A cabeleireira Ângela Silva, de 59 anos, conta que, quando o expediente acaba, não consegue tomar banho, lavar a louça ou cozinhar. Moradora de Jabaquara, bairro da zona sul de São Paulo, ela reside no mesmo imóvel em que opera seu salão de beleza e diz conviver com a falta de abastecimento, problema que costuma começar por volta das 20h e se estende até a manhã.

Ângela não está sozinha. Moradores de diversas regiões da capital relatam ver as torneiras secas no fim do dia. Dados obtidos pelo Estadão via Lei de Acesso à Informação apontam que a Companhia de Saneamento Básico do Estado (Sabesp) teve no primeiro trimestre deste ano o maior número de reclamações ligadas ao abastecimento de água desde a crise hídrica atravessada pela Grande São Paulo entre 2014 e 2016.

Ao todo, a Sabesp foi alvo de 129 queixas direcionadas à Agência Reguladora de Serviços Públicos do Estado (Arsesp) entre janeiro e março deste ano, o maior número desde o 1º trimestre de 2015.

*Desafios*:
- 1) Transcreva, dos registros, as linhas que vão da que contém "Where should I" até a que contém "Action: click(367, 469)", incluindo ambas.
- 2) Dê prosseguimento ao texto sobre a falta de água em São Paulo a partir do ponto em que ele termina.

*Registros armazenados*:

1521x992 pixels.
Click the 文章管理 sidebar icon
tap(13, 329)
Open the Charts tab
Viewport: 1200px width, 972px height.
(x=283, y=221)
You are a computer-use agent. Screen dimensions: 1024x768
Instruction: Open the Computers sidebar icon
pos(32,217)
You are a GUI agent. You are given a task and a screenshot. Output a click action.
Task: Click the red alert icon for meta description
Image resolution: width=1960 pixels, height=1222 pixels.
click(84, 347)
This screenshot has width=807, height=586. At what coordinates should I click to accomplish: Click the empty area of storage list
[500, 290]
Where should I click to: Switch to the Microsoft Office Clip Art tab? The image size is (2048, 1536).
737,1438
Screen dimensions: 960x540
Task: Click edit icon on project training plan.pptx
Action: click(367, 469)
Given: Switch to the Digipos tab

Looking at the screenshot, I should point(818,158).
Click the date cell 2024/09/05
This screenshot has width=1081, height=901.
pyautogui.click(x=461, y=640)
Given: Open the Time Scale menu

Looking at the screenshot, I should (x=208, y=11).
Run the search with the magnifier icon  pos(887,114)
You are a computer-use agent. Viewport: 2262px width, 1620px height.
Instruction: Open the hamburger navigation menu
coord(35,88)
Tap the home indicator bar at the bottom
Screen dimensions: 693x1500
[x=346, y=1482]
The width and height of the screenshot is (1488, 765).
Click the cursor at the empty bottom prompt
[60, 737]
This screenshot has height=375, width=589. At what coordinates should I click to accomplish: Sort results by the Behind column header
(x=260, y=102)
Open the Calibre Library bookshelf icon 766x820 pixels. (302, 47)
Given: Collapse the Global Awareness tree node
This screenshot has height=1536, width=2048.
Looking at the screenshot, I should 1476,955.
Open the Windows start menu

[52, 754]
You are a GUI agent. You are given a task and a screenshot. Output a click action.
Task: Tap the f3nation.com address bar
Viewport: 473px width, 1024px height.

*Resultados por tarefa*:
- 1)
Where should I click to: Switch to the Microsoft Office Clip Art tab? The image size is (2048, 1536).
737,1438
Screen dimensions: 960x540
Task: Click edit icon on project training plan.pptx
Action: click(367, 469)

- 2)
Nos quatro primeiros meses daquele ano, o sistema Cantareira, principal responsável por abastecer a capital e a região metropolitana, supriu a demanda da capital recorrendo à “reserva técnica” do reservatório, que só pode ser utilizada “em situações excepcionais, mediante expressa autorização dos órgãos gestores” por definição.

Desde aquela crise hídrica, a Sabesp passou a reduzir a pressão na sua rede de tubulação, como forma de evitar desperdícios na rede. No ano passado, a própria empresa admitiu que começou a adotar a manobra mais cedo: começava por volta das 23h e foi adiantado para cerca de 21h. As chuvas do último verão elevaram o volume dos reservatórios, mas o Sistema Cantareira, que abastece a Grande São Paulo, tem o menor nível desde 2016 para esta época do ano. Nesta terça-feira, 10, está com 43,5% da capacidade.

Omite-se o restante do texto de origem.